**Required action**
Output only the entries, exactly as given, without the pictures.

Stored data
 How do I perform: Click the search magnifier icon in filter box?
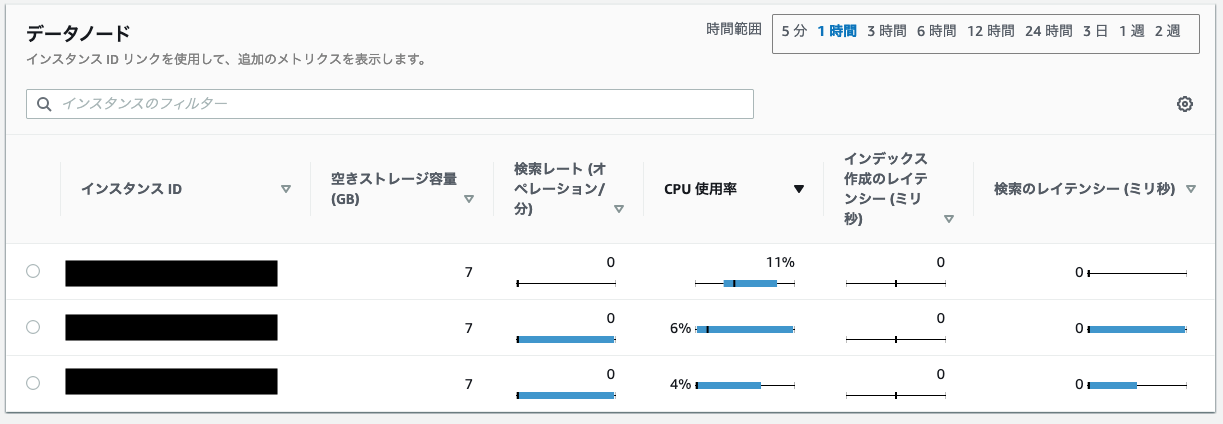[44, 104]
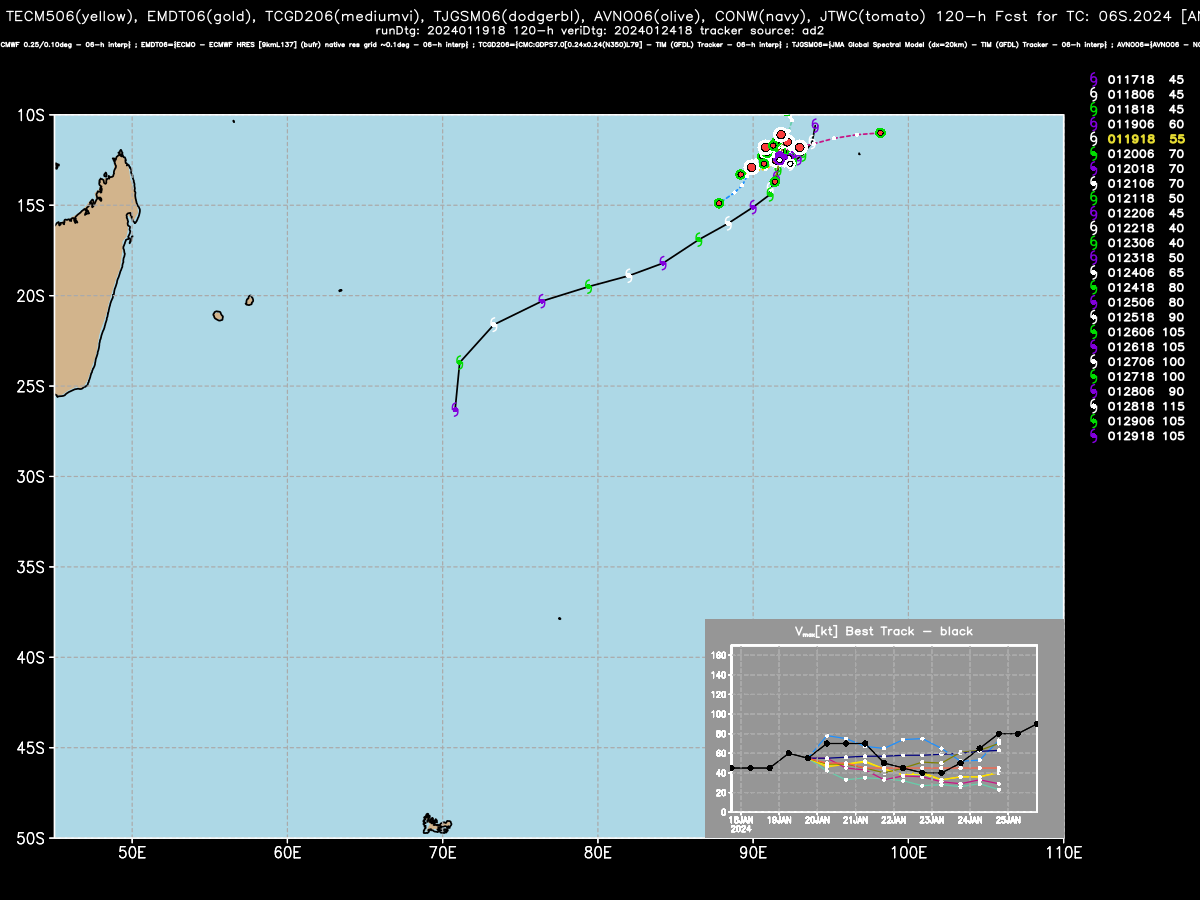Select the 20JAN label on the inset time axis

click(817, 820)
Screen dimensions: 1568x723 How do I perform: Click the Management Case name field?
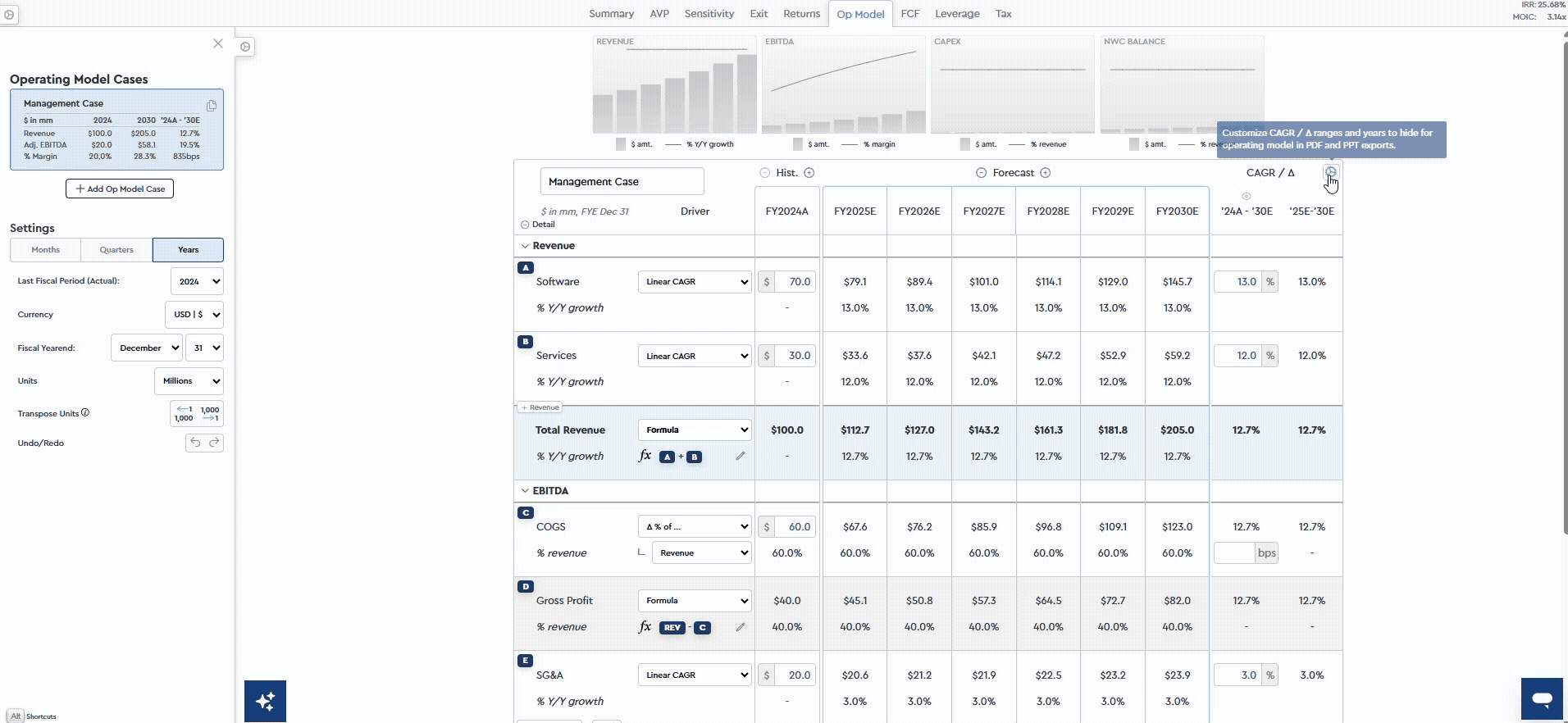[622, 182]
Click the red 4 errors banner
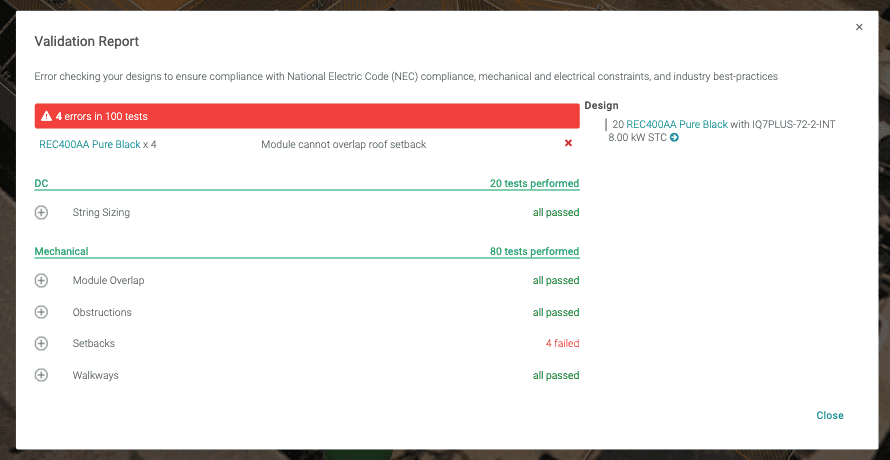This screenshot has height=460, width=890. pyautogui.click(x=307, y=117)
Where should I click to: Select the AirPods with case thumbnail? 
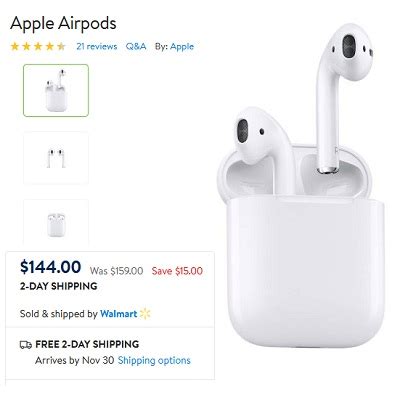[x=56, y=90]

**Exercise result**
 How do I perform: Click the search magnifier icon in filter box?
[44, 104]
Select the 20JAN label on the inset time axis

click(817, 820)
Screen dimensions: 1568x723 How do I perform: Click the Management Case name field?
[622, 182]
Click the red 4 errors banner
This screenshot has height=460, width=890. pyautogui.click(x=307, y=117)
Where should I click to: Select the AirPods with case thumbnail? 
[x=56, y=90]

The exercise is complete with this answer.